Undoing 40 years of progress on information rights

"Those who fail to learn from history are condemned to repeat it" Winston Churchill.

As always happens in the wake of a disaster, experts search for explanations as to how such a thing could have happened. Following the 2007/8 financial crisis, the dominant theme pointed towards light-touch financial regulation as the leading cause. Left to its own devices and free from government restraints, the 'market' acted in its own best interests, leading to excessive risk-taking, instability, and the near collapse of the entire financial system. 

Given the negative consequences that can result from minimal regulation, those operating in the field of data protection are sounding alarm bells that history risks repeating itself when it comes to protecting people's hard-won information rights and the consumer trust generated when organisations invest in ethical data practices. 

At issue are a number of concerns:

  • The Information Commissioner's Office's (ICO) inconsistent data protection enforcement track record,

  • A lack of understanding by politicians on the importance of information rights within a robust data protection legislative framework, including the need for an independent regulator,

  • The weakening of privacy protections contained within the Data Protection and Digital Information (DPDI) Bill and the reluctance of the UK government to regulate artificial intelligence (AI).

ICO lack of enforcement and inconsistency

The ICO has a wide range of enforcement powers available under the UK General Data Protection Regulation (GDPR), Privacy and Electronic Communications Regulations (PECR) and the Data Protection Act 2018 (DPA18). These powers include the ability to issue a warning for misdemeanours to reprimands, enforcement notices, and substantial administrative fines. The ICO is a Competent Authority with the power to prosecute offenders and, within its GDPR powers, has the power of Entry and Inspection (where necessary, the ICO requests a District or Circuit Judge to issue a warrant as per Domestic law).

Despite being one of the better-resourced data protection authorities, the ICO has always been pragmatic when it comes to regulatory enforcement compared to its international counterparts.

Under the direction of the current Information Commissioner, John Edwards, we are beginning to feel the consequences of an extreme version of a pragmatic approach. This takes the form of lax and inconsistent enforcement due to a stated desire to use discretion to reduce monetary penalty amounts or apply a different regulatory action.
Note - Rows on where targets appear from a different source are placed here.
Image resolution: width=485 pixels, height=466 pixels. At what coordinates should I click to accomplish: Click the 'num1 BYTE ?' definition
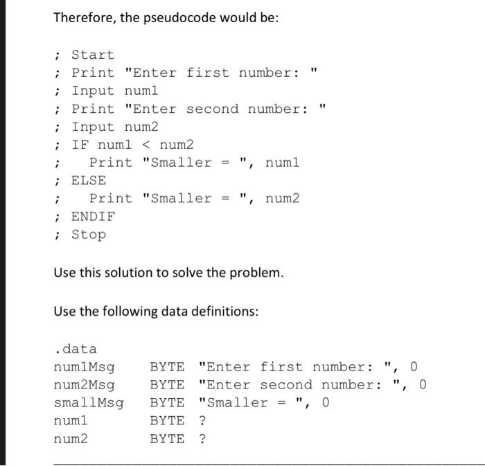point(130,421)
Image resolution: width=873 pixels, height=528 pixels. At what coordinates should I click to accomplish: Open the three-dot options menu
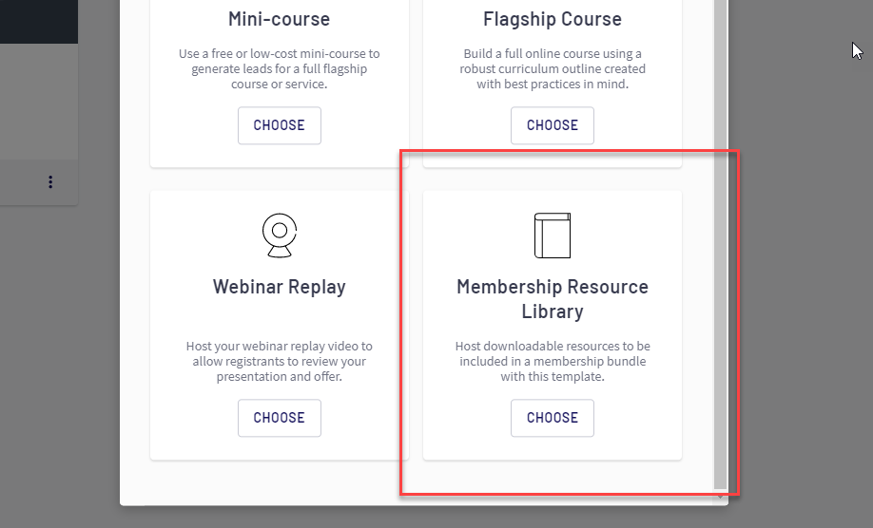coord(50,182)
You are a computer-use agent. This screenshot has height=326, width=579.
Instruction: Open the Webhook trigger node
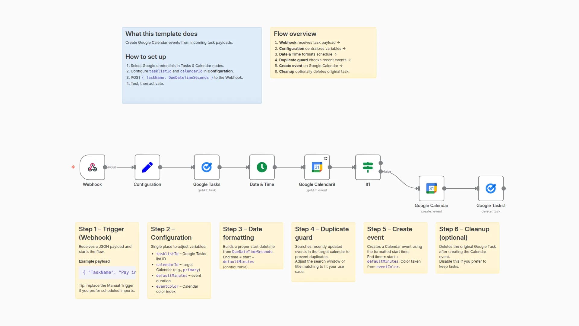tap(92, 168)
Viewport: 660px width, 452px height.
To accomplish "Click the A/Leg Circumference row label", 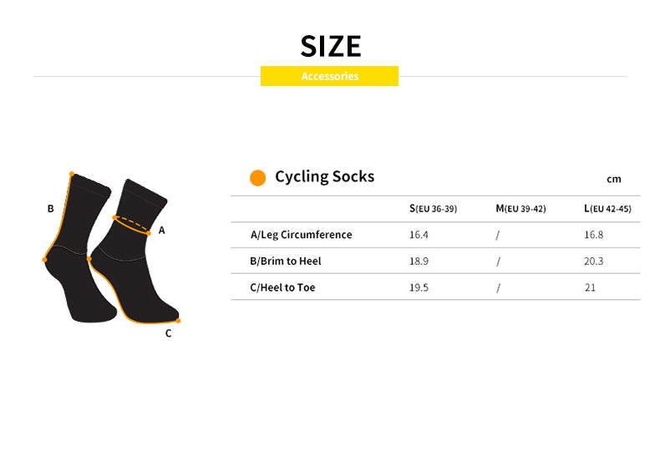I will 301,235.
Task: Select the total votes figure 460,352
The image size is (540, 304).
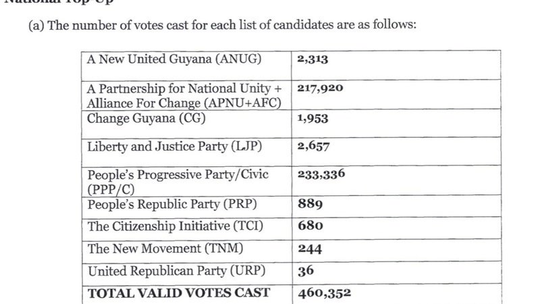Action: point(324,293)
Monetary penalties will only be issued for more serious violations—an approach initially earmarked for public sector organisations  has, in fact, been applied liberally across the board. 

The basic idea behind a Monetary Penalty is to penalise previous “bad” behaviour in the processing of personal data; this is different to an Enforcement Notice which aims to ensure compliance with data protection rules in any future processing.  If both types of enforcement are effectively ignored, then the objectives of the legislation to protect data subjects from inappropriate processing of their personal data is much diminished.

In March, the Open Rights Group (ORG) issued a stinging rebuke of the ICO's "poor track record" on enforcement, highlighting that "in 2021-22 it did not serve a single GDPR enforcement notice, secured no criminal convictions, and issued only four GDPR fines totalling just £633,000, even though it received over 40,000 data subject complaints."

This was followed by an analysis of official personal data breach reports made to the ICO by international law firm Mishcon de Reya, revealing an alarming 8000% increase in the number of people affected by financial data breaches in the central government between 2019 and 2023. In 2023, approximately 195 million data subjects in the UK were likely put at risk by breaches of data security in central government relating to economic or financial data. 

Last call for information rights departure lounge

While highly alarming, these reports lack the impact of an article in The Telegraph in late 2023, which confirmed that the ICO had closed its investigation into the low-cost airline EasyJet following a personal data breach in 2020. The data breach was so severe that it resulted in the theft of personal details and travel itineraries of nine million people, including credit card numbers of 2,200 individuals. 

Since the announcement was made, data protection officers (DPOs) and compliance professionals have started to observe a noticeable shift. In the absence of a genuine threat of regulatory enforcement, their advice, warnings and requests to colleagues and their executive leadership have started being ignored. Whether by design or an unintended consequence, the message to industry practitioners is that their work is less important than the pursuit of innovation.  

Commenting at the time, Dr Chris Pounder, director at Amberhawk Training Limited, said:

"The ICO is risking a return to the management attitudes under the Data Protection Act 1984, where controllers considered non-compliance with data protection obligations as an acceptable risk that could be taken. Its enforcement strategy; therefore, risks undermining compliance with the data protection regime".

Joyce Allen, director at Freevacy, highlighted the extent of the feelings of being let down and abandoned:

"As educators, we receive regular comments from practitioners saying how difficult it has become to persuade other business functions to implement and adhere to compliance practices when all they can see is the watering down of data protection standards."

Trampling over the integrity and independence of the ICO

It should hardly require stating, but the purpose of independent regulatory enforcement of data protection law is to ensure actions and decisions are not swayed by pressure driven by short-term political strategy. 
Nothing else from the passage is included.